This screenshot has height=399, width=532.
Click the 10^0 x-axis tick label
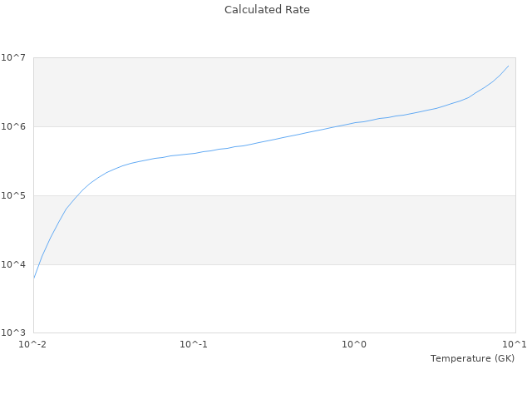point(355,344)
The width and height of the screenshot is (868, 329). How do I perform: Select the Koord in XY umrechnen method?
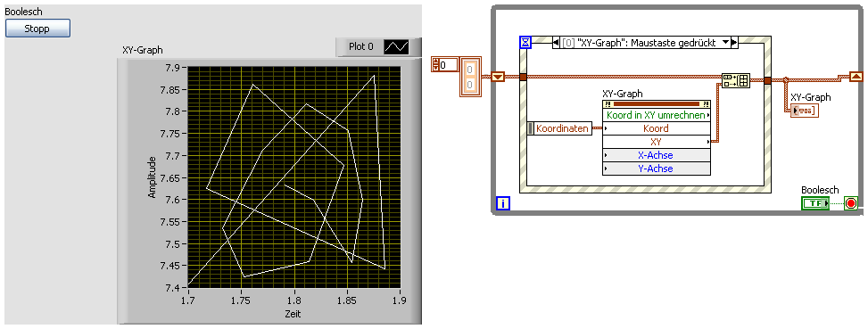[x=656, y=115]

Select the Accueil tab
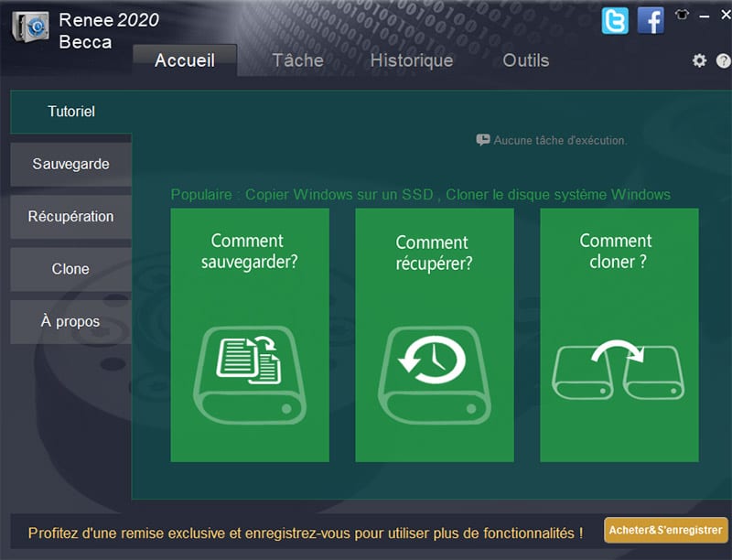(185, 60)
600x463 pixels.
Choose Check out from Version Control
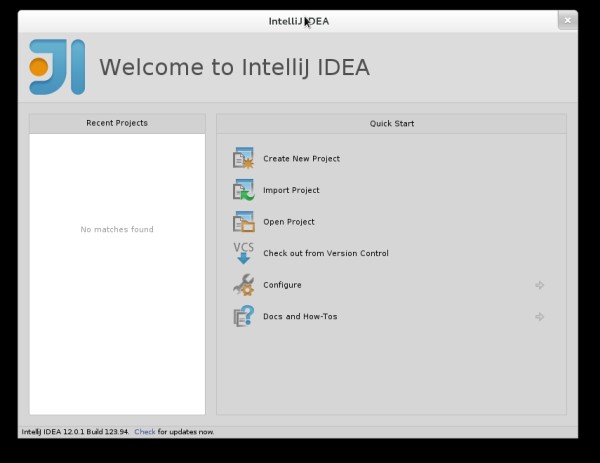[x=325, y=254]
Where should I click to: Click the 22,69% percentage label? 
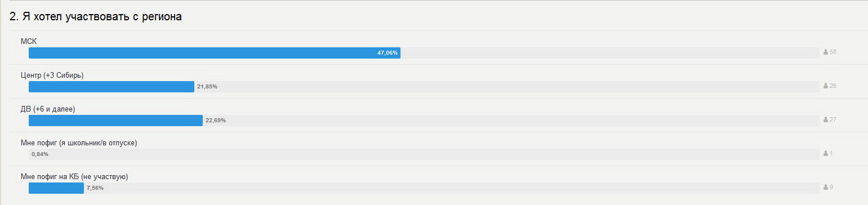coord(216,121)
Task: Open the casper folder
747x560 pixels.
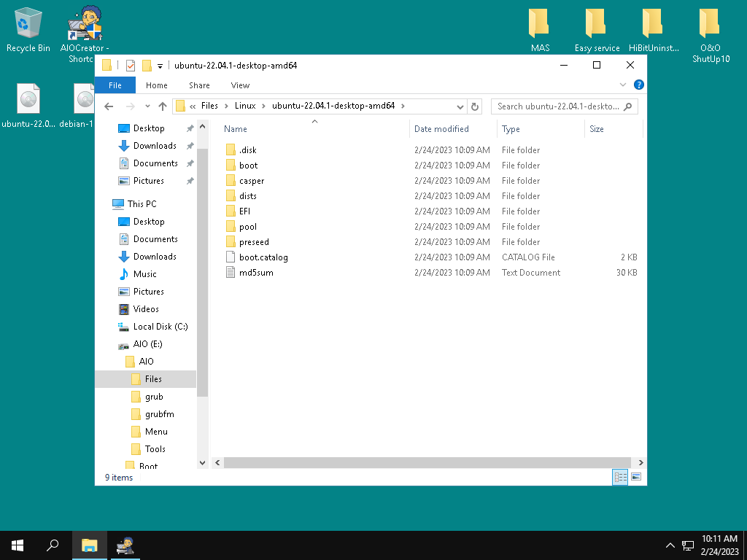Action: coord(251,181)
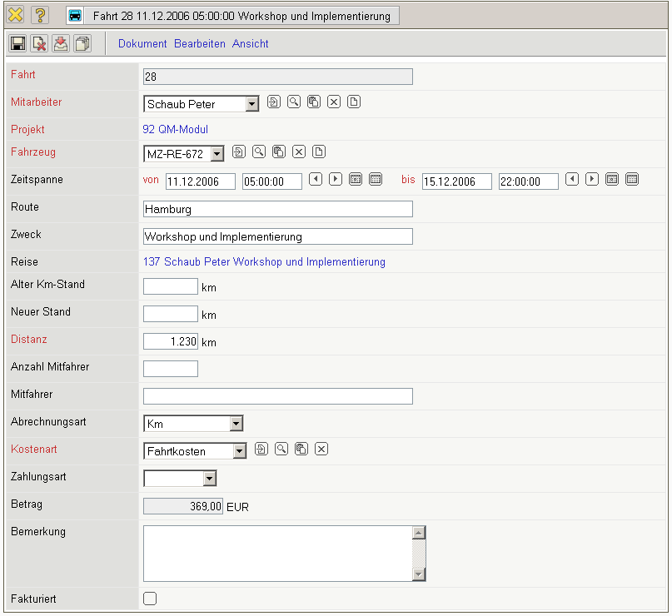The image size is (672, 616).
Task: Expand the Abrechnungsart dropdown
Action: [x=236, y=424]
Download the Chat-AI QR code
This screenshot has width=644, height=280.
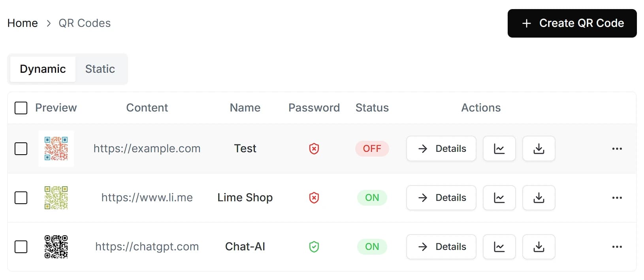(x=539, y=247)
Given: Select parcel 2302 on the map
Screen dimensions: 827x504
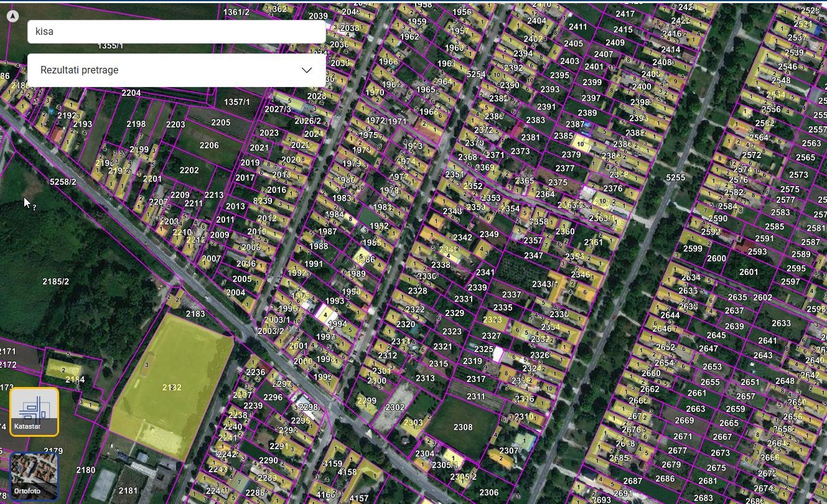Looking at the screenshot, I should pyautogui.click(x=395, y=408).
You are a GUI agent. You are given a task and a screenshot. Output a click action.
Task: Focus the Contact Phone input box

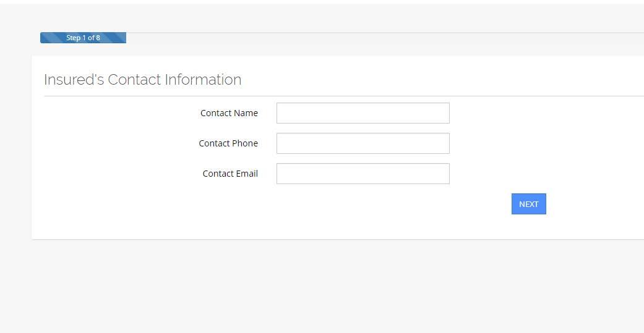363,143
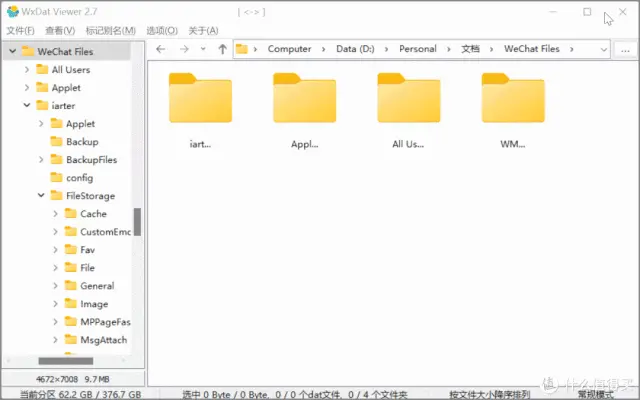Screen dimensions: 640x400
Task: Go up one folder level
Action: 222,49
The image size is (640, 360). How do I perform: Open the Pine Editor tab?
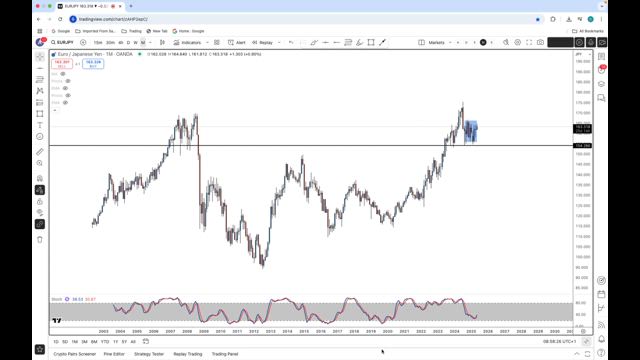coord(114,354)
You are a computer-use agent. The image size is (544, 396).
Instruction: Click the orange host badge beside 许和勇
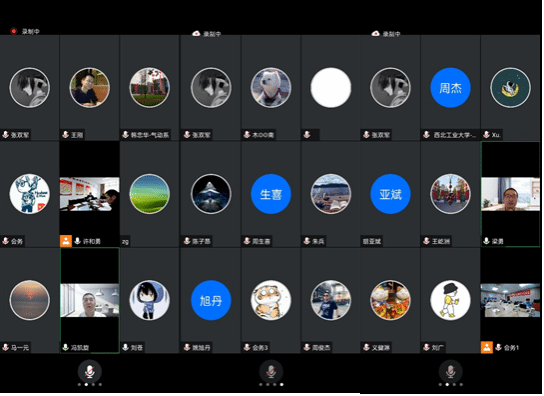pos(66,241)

--- --- ---

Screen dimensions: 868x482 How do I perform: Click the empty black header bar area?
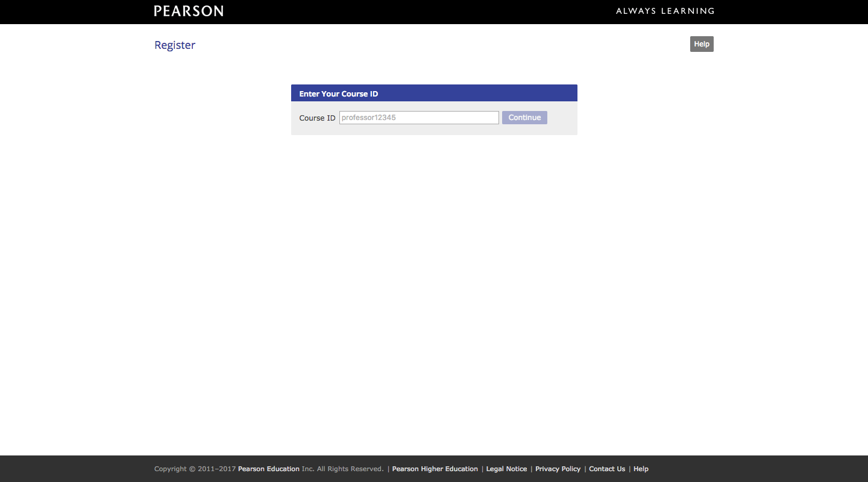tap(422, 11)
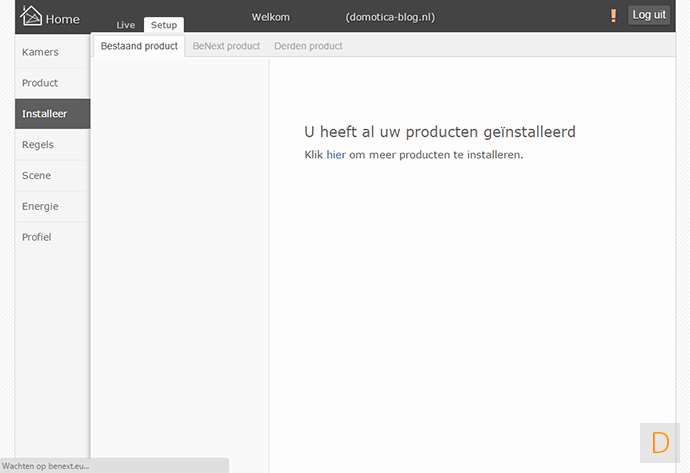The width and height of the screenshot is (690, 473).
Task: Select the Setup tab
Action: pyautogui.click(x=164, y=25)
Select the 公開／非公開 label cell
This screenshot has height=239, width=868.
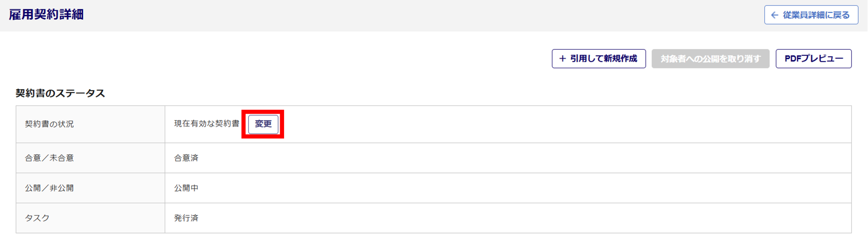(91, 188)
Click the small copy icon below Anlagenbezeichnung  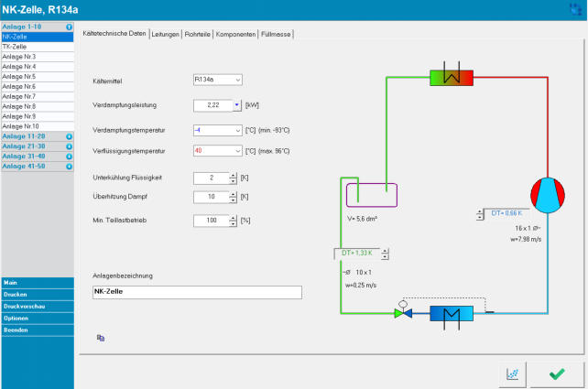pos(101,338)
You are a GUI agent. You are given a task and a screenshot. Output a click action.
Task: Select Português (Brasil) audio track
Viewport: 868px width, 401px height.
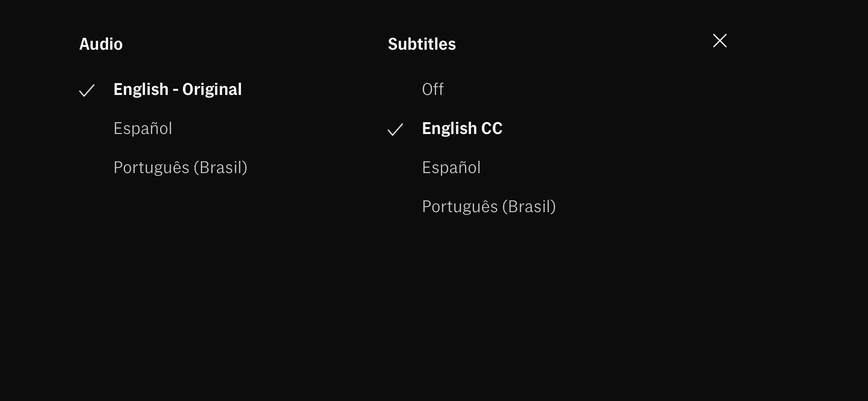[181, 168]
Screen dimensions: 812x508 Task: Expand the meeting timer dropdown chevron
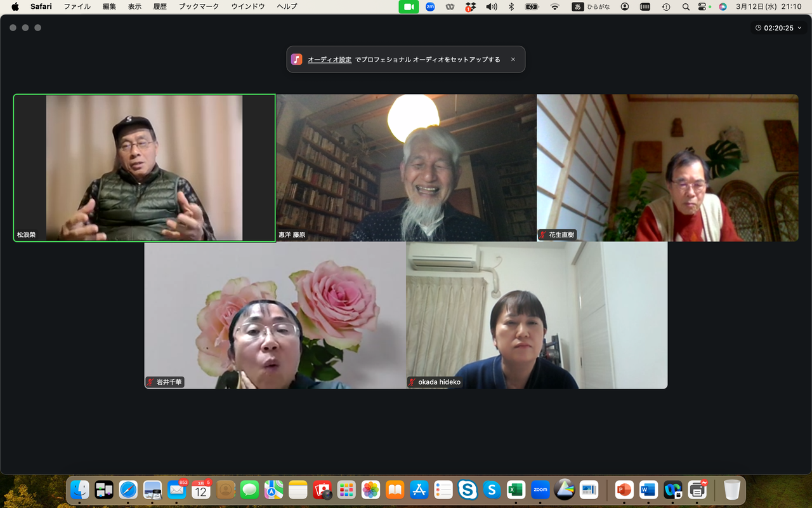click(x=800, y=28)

--- --- ---

What the task asks:
Lines from the one above containing "This screenshot has height=399, width=532." down to the one containing "Task: Open the casper folder" should be transcribed exactly, with both ends kept and no pictures.

Your response:
This screenshot has height=399, width=532.
Click the 10^0 x-axis tick label
point(355,344)
The width and height of the screenshot is (868, 329). How do I perform: Select the Koord in XY umrechnen method?
[x=656, y=115]

Select the Accueil tab
(185, 60)
600x463 pixels.
Choose Check out from Version Control
[x=325, y=254]
Where should I click to: Click the 22,69% percentage label? 
coord(216,121)
Task: Open the casper folder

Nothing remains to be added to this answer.